Target position records:
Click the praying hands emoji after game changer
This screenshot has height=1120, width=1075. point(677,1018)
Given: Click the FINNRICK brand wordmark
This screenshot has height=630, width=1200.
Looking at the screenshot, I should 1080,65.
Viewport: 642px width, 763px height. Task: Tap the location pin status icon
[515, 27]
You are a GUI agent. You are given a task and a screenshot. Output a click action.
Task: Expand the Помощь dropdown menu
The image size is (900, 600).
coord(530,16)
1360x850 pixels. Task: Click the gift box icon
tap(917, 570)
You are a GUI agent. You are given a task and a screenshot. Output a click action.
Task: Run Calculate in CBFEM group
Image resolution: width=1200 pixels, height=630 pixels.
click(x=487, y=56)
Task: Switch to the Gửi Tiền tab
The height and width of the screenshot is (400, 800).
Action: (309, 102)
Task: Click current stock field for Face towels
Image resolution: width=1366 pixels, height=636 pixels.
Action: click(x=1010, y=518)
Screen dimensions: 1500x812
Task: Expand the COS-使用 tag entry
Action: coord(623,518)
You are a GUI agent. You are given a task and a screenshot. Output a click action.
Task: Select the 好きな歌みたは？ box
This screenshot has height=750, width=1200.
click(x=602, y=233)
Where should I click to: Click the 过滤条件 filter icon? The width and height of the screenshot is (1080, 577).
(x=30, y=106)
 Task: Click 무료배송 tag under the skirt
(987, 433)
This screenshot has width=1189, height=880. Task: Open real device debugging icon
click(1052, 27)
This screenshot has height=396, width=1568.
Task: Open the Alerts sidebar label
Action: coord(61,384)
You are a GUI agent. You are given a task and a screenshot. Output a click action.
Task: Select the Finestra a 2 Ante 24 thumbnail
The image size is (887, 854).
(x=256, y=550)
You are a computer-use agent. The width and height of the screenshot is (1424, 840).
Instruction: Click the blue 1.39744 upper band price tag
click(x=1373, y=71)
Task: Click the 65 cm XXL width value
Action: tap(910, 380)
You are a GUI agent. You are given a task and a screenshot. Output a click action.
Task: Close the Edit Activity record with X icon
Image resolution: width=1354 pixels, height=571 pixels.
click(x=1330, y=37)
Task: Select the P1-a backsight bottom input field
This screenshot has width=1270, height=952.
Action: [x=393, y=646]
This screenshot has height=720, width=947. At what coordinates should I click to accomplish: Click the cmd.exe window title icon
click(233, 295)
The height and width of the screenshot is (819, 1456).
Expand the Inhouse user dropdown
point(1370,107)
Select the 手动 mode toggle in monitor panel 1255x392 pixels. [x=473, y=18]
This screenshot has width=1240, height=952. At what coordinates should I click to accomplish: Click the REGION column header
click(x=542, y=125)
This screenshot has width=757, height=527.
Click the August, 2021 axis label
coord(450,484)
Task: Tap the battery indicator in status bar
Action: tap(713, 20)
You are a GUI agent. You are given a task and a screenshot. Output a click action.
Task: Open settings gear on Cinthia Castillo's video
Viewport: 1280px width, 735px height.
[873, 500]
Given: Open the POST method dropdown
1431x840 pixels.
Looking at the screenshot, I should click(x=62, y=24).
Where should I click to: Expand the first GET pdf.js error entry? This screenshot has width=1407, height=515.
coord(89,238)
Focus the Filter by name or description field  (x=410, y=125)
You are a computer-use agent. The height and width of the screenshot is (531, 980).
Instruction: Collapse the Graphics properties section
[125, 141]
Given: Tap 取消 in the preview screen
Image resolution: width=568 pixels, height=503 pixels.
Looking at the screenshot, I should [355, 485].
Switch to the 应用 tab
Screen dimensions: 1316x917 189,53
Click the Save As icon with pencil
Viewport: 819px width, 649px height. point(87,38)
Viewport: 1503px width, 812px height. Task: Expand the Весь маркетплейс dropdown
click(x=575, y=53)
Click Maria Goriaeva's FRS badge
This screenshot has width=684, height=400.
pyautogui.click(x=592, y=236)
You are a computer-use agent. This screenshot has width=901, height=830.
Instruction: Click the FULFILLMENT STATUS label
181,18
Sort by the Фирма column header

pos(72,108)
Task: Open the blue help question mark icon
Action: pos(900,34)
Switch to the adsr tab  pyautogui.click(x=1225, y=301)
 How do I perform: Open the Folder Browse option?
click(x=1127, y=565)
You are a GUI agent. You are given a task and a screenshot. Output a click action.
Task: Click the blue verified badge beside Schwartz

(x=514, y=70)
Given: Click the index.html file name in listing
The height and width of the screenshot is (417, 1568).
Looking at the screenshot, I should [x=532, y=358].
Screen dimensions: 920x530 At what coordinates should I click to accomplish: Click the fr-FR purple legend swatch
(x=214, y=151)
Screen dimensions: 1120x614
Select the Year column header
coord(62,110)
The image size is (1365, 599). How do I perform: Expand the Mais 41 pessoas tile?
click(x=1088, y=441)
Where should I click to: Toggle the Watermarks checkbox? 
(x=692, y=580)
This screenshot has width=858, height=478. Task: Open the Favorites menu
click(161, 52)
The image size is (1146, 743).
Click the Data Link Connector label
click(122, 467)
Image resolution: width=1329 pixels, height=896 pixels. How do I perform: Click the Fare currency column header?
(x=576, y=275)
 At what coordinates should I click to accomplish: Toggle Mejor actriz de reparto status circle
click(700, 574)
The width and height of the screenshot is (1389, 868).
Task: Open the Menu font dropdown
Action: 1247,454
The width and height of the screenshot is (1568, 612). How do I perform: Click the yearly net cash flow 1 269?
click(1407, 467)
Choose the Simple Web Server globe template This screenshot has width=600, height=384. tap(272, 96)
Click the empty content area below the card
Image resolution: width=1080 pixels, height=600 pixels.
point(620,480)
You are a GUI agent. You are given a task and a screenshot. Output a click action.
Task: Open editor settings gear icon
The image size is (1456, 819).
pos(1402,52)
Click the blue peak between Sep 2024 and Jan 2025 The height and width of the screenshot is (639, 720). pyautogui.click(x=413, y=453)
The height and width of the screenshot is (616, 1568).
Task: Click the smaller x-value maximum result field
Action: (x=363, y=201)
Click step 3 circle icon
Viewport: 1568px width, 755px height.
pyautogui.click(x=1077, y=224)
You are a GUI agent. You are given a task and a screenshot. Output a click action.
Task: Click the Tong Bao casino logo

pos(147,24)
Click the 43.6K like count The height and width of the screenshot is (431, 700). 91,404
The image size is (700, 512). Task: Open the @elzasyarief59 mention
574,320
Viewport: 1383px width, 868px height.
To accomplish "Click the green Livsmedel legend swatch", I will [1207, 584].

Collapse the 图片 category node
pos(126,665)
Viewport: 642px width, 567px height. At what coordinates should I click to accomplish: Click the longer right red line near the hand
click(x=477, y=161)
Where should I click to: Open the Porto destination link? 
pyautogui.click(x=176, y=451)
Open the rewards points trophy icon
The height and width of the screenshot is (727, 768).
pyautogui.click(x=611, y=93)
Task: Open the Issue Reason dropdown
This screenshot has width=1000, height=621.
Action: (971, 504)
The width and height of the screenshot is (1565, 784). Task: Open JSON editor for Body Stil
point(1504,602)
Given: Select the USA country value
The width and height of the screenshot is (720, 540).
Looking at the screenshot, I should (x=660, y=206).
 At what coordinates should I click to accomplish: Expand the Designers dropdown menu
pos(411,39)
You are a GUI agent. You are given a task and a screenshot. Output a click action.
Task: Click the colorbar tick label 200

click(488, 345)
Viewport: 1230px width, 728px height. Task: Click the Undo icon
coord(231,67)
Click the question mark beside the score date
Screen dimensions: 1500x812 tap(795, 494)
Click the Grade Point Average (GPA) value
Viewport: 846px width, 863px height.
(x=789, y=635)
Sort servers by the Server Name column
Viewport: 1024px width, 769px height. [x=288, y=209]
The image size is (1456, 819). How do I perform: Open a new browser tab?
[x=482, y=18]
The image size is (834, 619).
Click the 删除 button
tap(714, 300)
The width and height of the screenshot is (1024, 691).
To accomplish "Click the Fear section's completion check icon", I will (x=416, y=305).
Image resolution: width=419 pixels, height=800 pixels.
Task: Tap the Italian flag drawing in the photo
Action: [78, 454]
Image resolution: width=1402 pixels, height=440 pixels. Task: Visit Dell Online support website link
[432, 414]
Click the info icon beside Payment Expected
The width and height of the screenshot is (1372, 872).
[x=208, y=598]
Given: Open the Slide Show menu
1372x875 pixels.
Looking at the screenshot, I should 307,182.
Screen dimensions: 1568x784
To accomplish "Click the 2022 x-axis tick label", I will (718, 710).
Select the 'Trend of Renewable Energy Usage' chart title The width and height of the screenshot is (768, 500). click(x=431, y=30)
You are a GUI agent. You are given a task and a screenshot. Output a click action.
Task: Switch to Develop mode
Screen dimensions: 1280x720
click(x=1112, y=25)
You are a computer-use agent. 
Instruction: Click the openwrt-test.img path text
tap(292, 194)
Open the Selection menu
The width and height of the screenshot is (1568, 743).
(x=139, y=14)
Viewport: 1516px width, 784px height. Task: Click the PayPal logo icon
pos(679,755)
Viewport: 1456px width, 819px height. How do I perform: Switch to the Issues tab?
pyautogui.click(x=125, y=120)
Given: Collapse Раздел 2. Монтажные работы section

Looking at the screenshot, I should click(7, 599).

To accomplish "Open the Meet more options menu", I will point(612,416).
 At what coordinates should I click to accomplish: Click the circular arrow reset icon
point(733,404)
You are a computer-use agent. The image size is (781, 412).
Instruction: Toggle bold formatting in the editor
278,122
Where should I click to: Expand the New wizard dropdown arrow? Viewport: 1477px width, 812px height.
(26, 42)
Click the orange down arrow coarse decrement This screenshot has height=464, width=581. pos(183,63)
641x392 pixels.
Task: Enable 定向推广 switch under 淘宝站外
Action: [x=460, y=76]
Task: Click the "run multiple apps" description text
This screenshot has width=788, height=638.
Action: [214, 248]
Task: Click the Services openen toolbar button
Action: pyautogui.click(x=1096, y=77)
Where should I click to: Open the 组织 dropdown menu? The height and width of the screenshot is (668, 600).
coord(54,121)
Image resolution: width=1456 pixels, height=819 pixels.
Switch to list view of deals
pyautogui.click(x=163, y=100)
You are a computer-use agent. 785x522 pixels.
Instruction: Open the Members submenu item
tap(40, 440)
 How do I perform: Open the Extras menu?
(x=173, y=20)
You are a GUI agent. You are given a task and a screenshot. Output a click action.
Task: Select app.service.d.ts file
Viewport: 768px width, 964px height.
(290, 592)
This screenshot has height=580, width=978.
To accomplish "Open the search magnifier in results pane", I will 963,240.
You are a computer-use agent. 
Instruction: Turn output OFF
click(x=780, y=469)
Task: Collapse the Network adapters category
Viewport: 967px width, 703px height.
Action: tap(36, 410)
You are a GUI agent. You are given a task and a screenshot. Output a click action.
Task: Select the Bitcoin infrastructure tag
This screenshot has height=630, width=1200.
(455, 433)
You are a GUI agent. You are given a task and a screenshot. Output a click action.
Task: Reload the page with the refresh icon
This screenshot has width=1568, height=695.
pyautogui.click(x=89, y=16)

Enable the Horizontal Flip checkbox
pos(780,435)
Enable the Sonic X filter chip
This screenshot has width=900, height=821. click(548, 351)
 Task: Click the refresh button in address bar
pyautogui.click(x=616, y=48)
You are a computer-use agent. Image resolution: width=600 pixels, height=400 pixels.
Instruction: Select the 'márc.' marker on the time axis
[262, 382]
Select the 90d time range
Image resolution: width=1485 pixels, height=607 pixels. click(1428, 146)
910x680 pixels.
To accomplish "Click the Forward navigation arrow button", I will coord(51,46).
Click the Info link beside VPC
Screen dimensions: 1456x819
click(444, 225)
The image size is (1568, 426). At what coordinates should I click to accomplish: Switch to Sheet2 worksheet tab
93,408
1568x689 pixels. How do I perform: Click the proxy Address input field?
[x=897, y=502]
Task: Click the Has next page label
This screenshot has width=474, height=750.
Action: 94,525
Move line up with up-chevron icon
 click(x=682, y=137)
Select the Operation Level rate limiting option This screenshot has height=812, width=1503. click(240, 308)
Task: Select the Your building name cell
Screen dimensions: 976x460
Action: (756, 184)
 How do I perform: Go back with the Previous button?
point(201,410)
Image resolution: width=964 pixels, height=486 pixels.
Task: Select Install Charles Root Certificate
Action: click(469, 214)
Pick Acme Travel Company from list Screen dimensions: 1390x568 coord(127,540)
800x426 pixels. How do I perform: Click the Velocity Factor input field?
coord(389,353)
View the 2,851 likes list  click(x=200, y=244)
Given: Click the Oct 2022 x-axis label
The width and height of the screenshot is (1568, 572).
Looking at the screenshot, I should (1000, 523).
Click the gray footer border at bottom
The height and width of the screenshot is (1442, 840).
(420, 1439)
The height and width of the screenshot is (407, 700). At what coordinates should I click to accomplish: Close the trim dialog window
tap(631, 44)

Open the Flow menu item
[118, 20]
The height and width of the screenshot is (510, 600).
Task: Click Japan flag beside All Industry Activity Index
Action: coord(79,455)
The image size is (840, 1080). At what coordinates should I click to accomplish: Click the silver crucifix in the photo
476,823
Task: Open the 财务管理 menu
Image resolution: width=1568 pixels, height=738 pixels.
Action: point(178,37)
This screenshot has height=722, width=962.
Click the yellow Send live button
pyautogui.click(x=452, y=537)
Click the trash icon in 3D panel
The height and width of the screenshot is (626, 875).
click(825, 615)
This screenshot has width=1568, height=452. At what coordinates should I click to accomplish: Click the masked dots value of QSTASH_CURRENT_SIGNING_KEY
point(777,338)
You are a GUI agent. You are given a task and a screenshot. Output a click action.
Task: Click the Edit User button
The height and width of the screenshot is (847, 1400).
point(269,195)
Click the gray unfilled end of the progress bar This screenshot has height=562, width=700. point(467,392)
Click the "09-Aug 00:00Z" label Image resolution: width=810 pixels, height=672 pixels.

What the task asks: Reproduce the records word for word, starting at their first line and stopping after the line that contains "Action: coord(623,518)".

Solution for this task:
Click the praying hands emoji after game changer
This screenshot has height=1120, width=1075. point(677,1018)
Given: Click the FINNRICK brand wordmark
This screenshot has height=630, width=1200.
Looking at the screenshot, I should 1080,65.
Viewport: 642px width, 763px height. Task: Tap the location pin status icon
[515, 27]
You are a GUI agent. You are given a task and a screenshot. Output a click action.
Task: Expand the Помощь dropdown menu
The image size is (900, 600).
coord(530,16)
1360x850 pixels. Task: Click the gift box icon
tap(917, 570)
You are a GUI agent. You are given a task and a screenshot. Output a click action.
Task: Run Calculate in CBFEM group
Image resolution: width=1200 pixels, height=630 pixels.
click(x=487, y=56)
Task: Switch to the Gửi Tiền tab
The height and width of the screenshot is (400, 800).
Action: (309, 102)
Task: Click current stock field for Face towels
Image resolution: width=1366 pixels, height=636 pixels.
Action: click(x=1010, y=518)
Screen dimensions: 1500x812
Task: Expand the COS-使用 tag entry
Action: coord(623,518)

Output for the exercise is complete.